SURVIVOR: Check Module Specification

Specification

All requirements apply to both scheduler and remote check modules, unless otherwise stated.

  1. Check modules must be reentrant. That is, if a check module is run more than once simultaneously, all instances must run to completion without interference.

  2. Check modules must not change their process group by any means, including via setsid(), setpgid(), setpgrp(), or any similar function.

  3. Check modules should handle their own parallelization. If a module is passed more than one host name to check, it is up to the module to determine the best way to handle it. (This requirement is relaxed to should from must because scripted modules may be run under the parallel module.)

  4. Remote check modules should be written in a scripting language such as perl to make changes easier and more transparent, and to allow for easier portability. Scheduler check modules may also be written in a scripting language. Compiled modules are permitted when necessary, but are actively discouraged for remote check modules.

  5. Each module must place its source code in a directory underneath survivor/src/modules/check/ with the following conventions:
    1. The name of the directory must be check/modulename/.

    2. A Makefile.in must be present, with directives for clean, veryclean, all, install, and install-remote.

      The install should, except in exceptional circumstances, install the module into @prefix@/mod/check, owned by @INST_USER@ and @INST_GROUP@, mode 555.

      The install-remote directive should be the same as install, except where it does not make sense for the module to be installed as part of a remote distribution.

    3. Documentation describing the module should be in doc/cm-modulename.html

  6. Check modules must accept the following arguments:
    • -v
      A flag indicating the module should validate its configuration. The module must test for any dependencies (executables, libraries, modules, configuration files, etc) required for normal successful execution. If valid, exit with MODEXEC_OK (using scalar value 0 and the string "Module OK" as the comment, where Module is the name of the module), otherwise exit with MODEXEC_PROBLEM, following the output format specification described below.

  7. Check modules receive the rest of their data via a SurvivorCheckData document, where

    • Host
      Host to perform the check on. Remote check modules will still be provided this argument, with the value localhost. Absence of this argument should cause the check module to exit immediately with an appropriate return code.

    • Timeout
      The timeout for this module. After timeout seconds, the check module may be gracelessly terminated. The check module may use this timeout value to exit gracefully before time expires. If this option is not provided, the module may act as if there is no timeout.

    • ModuleOption
      The names and values of the arguments provided in check.cf or dependency.cf. This element should conform to the Module XML Argument Specification.

  8. Check modules should not write output files.

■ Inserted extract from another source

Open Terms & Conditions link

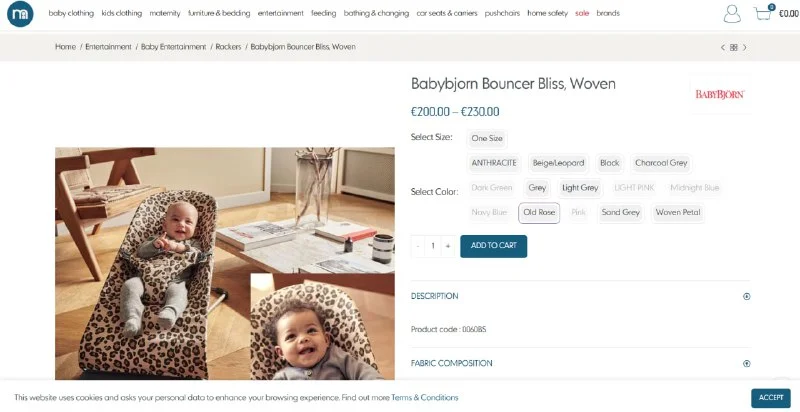(x=424, y=398)
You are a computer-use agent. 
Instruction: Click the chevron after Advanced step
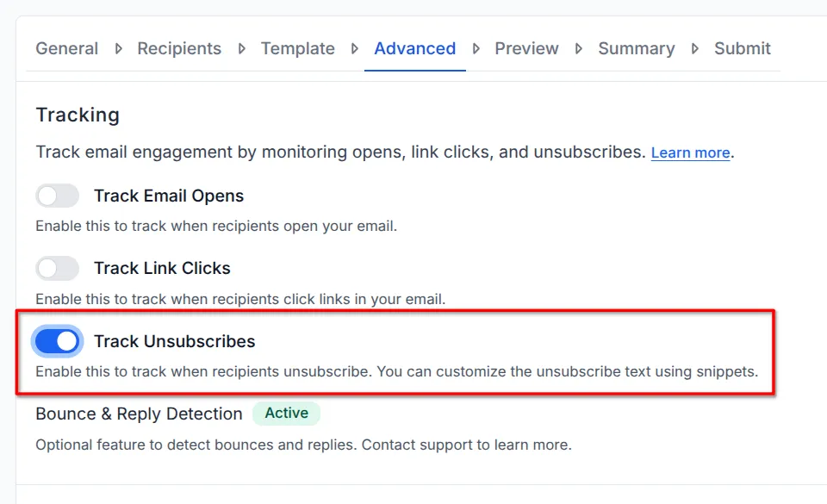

  9. Check modules must generate output on stdout consisting of an XML document consisting of a SurvivorCheckResult element for each host specified. These documents must not be interleaved. Each host's element should be generated as soon as information is available, in case the module is timed out. The elements defined are

    • Host
      This must be the name of the host as provided by the SurvivorCheckData argument.

    • ReturnCode
      The numeric return code (as defined in include/survivor.H). Possible values include
      • MODEXEC_OK: No problem was found.
      • MODEXEC_PROBLEM: A critical problem was found, or the check could not be completed for critical reasons.
      • MODEXEC_WARNING: A non-critical problem was found, and is in danger of becoming critical.
      • MODEXEC_NOTICE: A non-critical problem was found, or the check could not be completed for non-critical reasons.
      • MODEXEC_MISCONFIG: The module is misconfigured and is unable to perform its check.
      • MODEXEC_TIMEDOUT: The check timed out.
      but ReturnCode may be a value of 20 through 1000 to transmit custom return information.

    • Scalar
      The scalar value must be an integer, either positive or negative, indicating a value that may be used for long term monitoring. For example, the number might be a load, or a simple '0' (no) or '1' (yes) indicating that a service is responding or not. For disk space usage, it might be between 0 and 100 to indicate fullness, or it might be an actual amount of bytes in use.

    • Comment
      The comment may be an empty string, or it may provide a human readable explanation of the return or scalar values. The comment may be reformatted or truncated.

    • Duration
      The duration of the check execution, in milliseconds. If present, this value must be an integer zero or greater.

  10. Check modules must exit with the highest return value generated by any host checked, unless custom return values are in use, in which case the check module may exit with whatever value the custom specifications require. Check modules executing a Type II dependency must exit with a return value appropriate for the results obtained from the check.


$Date: 2006/11/20 00:05:07 $
$Revision: 0.11 $
keywords